In January it was announced that items from the Eric P. Newman Numismatic Education Society will be offered for sale at some future time. The mind races at the thought of what the collection contains. For enthusiasts of Colonial-era coins, this could be the most important offering ever.
Details of what the Newman Collection contains are not particularly well known to most in the numismatic community, but the star of the collection, perhaps Mr. Newman’s favorite coin, has been well published and much discussed — the gold 1792 Washington President pattern. The thought of what it could sell for, undoubtedly in the millions, brought to mind a question: What other gold Colonials are there (not necessarily in the Newman Collection)?
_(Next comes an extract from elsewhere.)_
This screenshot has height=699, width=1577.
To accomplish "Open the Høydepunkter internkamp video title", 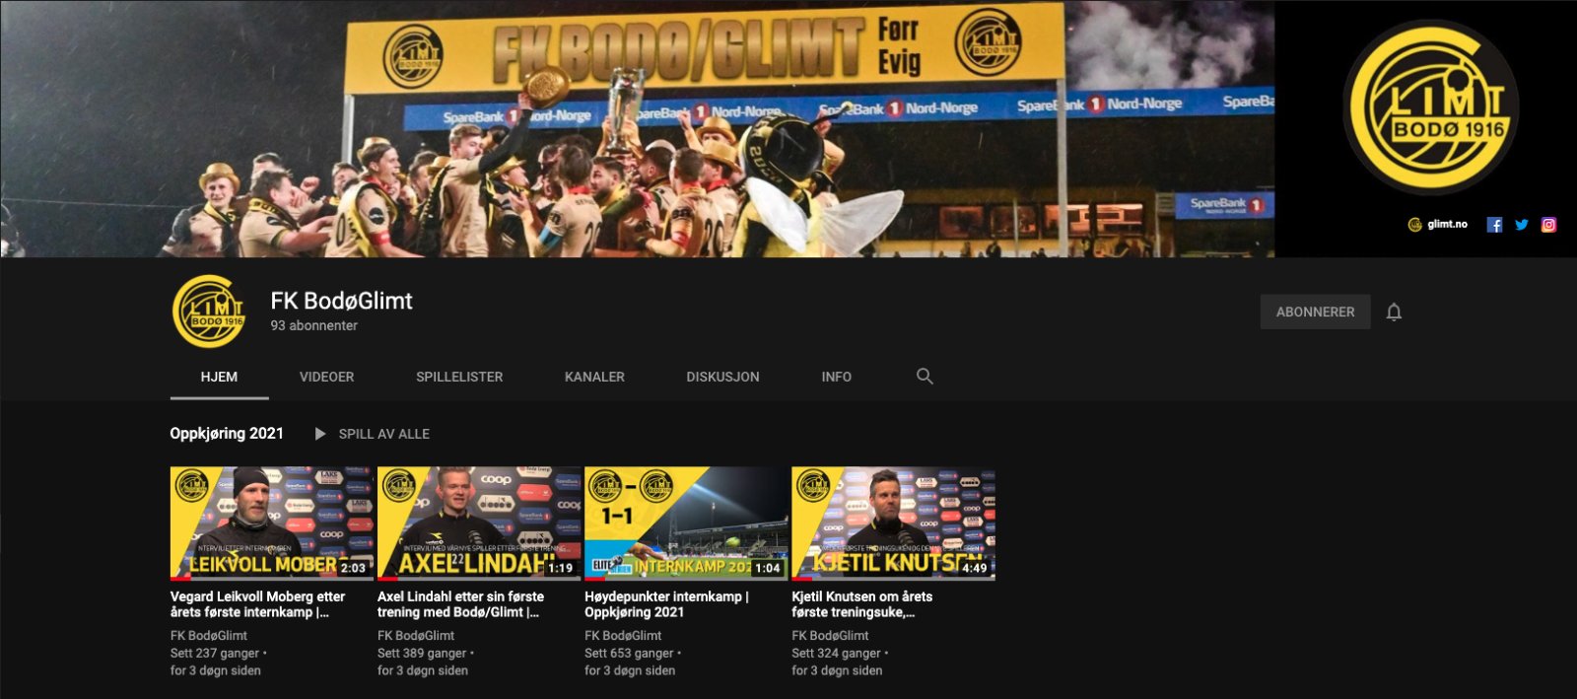I will point(665,604).
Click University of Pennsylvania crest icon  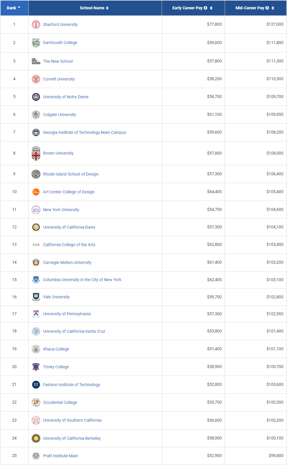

The most famous, of course, are the Brasher doubloons. Two types are known: the very rare Lima-style Brasher doubloon and the New York-style, copying the seal of the state of New York and showing a Federal-style eagle on the other side.
Two Brasher Lima doubloons are known, both closely copying the designs of 8-escudo coins struck in the Spanish Colonial mint at Lima, Peru.
Seven of the New York style Brasher doubloons were struck in 1787 and marked by Ephraim Brasher with his distinctive EB touchmark. Recent prices for the Brasher doubloons approach $3 million at auction and significantly more in private sales.
The only Brasher half doubloon (also of New York-style) is in the National Numismatic Collection at the Smithsonian Institution. The NNC also includes the unique 1785 Immunis Columbia piece struck over an English guinea. Back in 1843, the U.S. Mint swapped an 1804 Draped Bust dollar for it, with the Smithsonian later obtaining the Immunis Columbia piece.
One particularly exciting analog of the Brasher doubloons is the unique Standish Barry doubloon. Made by Baltimore’s most famous silversmith minter, I got to be the first person to identify the piece during the process of analyzing and cataloging the Eliasberg Collection of world gold coins, where it had hidden for decades as nothing more than an 8-escudo coin from Peru. It’s already earned a spot in Q. David Bowers’ Whitman Encyclopedia of Colonial and Early American Coins.
There also exists a gold Saint Patrick farthing, a piece sold in Part VII of the John J. Ford Jr. Collection auction, bringing a winning bid of $184,000. As cool as that piece is, it’s tough to equate a high grade off-metal striking of a piece intended for Ireland with other coins listed above, which were made in America for circulation in America.
John Kraljevich Jr. is an independent professional numismatist and researcher specializing in early American coinage.